-- What you should do --
Check each line of the data for "mode" and select those that have it.
*** Listed entries ***
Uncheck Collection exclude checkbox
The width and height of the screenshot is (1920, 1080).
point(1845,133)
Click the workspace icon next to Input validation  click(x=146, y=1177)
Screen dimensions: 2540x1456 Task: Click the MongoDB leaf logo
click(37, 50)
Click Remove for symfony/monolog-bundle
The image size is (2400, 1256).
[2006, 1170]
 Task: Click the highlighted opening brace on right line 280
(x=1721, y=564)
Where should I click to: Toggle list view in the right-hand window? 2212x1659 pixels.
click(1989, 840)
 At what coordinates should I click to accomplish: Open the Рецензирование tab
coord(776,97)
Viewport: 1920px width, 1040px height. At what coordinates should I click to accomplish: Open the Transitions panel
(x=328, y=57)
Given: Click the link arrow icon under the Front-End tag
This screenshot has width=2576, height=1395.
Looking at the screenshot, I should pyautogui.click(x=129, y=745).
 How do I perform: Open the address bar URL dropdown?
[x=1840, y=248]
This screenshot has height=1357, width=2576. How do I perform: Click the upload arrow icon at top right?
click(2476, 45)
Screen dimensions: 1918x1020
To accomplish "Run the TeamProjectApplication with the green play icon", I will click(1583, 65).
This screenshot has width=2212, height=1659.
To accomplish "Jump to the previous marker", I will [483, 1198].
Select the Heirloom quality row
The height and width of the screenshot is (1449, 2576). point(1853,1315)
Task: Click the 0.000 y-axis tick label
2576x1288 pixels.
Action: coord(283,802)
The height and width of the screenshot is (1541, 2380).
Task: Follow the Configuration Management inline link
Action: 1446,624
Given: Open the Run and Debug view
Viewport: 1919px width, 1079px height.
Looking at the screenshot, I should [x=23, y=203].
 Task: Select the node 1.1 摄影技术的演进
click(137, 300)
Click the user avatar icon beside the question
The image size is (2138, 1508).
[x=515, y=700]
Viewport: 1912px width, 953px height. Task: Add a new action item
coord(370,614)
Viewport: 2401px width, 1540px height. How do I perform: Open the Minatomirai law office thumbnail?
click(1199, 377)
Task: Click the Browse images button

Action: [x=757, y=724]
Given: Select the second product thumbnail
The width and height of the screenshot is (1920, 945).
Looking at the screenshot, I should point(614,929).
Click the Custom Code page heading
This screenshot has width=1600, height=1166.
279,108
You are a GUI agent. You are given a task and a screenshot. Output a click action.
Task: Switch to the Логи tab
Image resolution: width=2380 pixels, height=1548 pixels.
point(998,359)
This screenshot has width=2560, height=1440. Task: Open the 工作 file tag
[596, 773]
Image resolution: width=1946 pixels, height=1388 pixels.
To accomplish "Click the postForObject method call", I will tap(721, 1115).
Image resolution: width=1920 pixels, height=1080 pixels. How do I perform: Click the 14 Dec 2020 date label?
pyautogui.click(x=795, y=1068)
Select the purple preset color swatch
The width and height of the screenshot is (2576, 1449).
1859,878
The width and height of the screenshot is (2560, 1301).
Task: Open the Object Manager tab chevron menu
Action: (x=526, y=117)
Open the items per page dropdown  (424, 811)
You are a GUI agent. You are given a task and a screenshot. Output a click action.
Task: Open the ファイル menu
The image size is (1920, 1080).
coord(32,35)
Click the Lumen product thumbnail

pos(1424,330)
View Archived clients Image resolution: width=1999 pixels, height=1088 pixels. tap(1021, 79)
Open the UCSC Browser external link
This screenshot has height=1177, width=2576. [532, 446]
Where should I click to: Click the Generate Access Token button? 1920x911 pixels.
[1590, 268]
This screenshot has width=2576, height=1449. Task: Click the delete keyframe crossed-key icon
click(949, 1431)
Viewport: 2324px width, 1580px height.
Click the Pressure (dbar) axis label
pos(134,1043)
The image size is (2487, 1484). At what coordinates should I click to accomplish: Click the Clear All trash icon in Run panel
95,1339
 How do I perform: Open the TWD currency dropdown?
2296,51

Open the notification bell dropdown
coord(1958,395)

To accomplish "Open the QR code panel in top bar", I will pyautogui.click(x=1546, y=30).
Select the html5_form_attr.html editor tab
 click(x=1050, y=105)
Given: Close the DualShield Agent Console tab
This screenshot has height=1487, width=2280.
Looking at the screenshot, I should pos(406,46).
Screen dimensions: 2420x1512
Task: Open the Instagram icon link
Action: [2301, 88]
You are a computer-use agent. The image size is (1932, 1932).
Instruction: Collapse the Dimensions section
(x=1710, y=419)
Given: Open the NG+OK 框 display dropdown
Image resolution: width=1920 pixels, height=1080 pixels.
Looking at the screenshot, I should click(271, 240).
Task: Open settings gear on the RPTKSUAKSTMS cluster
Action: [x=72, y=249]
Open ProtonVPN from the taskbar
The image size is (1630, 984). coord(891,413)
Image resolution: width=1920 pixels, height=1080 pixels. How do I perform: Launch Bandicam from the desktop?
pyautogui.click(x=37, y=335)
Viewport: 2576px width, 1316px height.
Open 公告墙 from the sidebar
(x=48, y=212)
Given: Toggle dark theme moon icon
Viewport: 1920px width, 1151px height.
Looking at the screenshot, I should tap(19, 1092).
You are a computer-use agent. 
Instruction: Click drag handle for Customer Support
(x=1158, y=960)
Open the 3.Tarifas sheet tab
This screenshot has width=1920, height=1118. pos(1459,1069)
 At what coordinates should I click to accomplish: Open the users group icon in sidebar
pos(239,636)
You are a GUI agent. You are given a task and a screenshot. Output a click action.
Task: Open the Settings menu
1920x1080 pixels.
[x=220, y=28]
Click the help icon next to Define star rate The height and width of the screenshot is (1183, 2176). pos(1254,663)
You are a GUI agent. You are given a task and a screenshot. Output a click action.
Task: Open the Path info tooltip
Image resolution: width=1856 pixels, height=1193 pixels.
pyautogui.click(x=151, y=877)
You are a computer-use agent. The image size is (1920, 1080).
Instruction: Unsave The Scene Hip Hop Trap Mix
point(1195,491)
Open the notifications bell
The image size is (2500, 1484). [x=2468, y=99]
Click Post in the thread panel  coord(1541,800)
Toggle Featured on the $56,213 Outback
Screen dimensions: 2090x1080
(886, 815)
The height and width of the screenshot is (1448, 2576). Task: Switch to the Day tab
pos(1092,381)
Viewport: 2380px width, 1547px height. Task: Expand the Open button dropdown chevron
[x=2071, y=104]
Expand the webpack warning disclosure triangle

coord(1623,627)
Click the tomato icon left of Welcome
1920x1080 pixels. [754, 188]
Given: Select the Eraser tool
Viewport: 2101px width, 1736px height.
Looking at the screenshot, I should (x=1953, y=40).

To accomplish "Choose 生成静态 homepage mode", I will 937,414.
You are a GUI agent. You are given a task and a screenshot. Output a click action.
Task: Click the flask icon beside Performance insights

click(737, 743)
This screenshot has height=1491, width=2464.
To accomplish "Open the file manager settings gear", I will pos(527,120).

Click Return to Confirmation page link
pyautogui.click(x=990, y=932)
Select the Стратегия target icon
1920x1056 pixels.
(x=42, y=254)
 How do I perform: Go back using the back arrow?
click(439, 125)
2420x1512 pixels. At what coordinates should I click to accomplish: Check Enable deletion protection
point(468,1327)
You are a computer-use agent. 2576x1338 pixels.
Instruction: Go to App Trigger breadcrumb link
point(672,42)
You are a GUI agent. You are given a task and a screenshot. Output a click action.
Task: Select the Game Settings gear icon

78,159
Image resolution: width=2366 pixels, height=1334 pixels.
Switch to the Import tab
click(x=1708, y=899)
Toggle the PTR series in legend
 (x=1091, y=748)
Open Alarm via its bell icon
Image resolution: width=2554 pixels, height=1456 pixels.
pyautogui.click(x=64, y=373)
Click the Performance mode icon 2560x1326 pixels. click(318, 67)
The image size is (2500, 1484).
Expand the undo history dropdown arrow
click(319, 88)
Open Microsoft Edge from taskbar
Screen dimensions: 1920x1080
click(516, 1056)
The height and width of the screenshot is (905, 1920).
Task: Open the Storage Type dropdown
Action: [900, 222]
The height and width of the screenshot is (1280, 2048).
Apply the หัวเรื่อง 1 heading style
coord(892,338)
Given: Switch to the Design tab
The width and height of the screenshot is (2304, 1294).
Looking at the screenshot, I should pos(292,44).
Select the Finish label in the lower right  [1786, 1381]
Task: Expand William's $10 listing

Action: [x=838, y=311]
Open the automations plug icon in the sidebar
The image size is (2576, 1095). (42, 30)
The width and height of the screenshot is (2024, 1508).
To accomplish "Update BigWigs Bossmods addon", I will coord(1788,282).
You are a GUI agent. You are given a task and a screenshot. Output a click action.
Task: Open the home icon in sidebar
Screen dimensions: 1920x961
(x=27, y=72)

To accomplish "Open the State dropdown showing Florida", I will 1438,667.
*** End of Listed entries ***
-- Completed task --
To accomplish "Choose 生成静态 homepage mode", I will 937,414.
Click the Performance mode icon 2560x1326 pixels. click(318, 67)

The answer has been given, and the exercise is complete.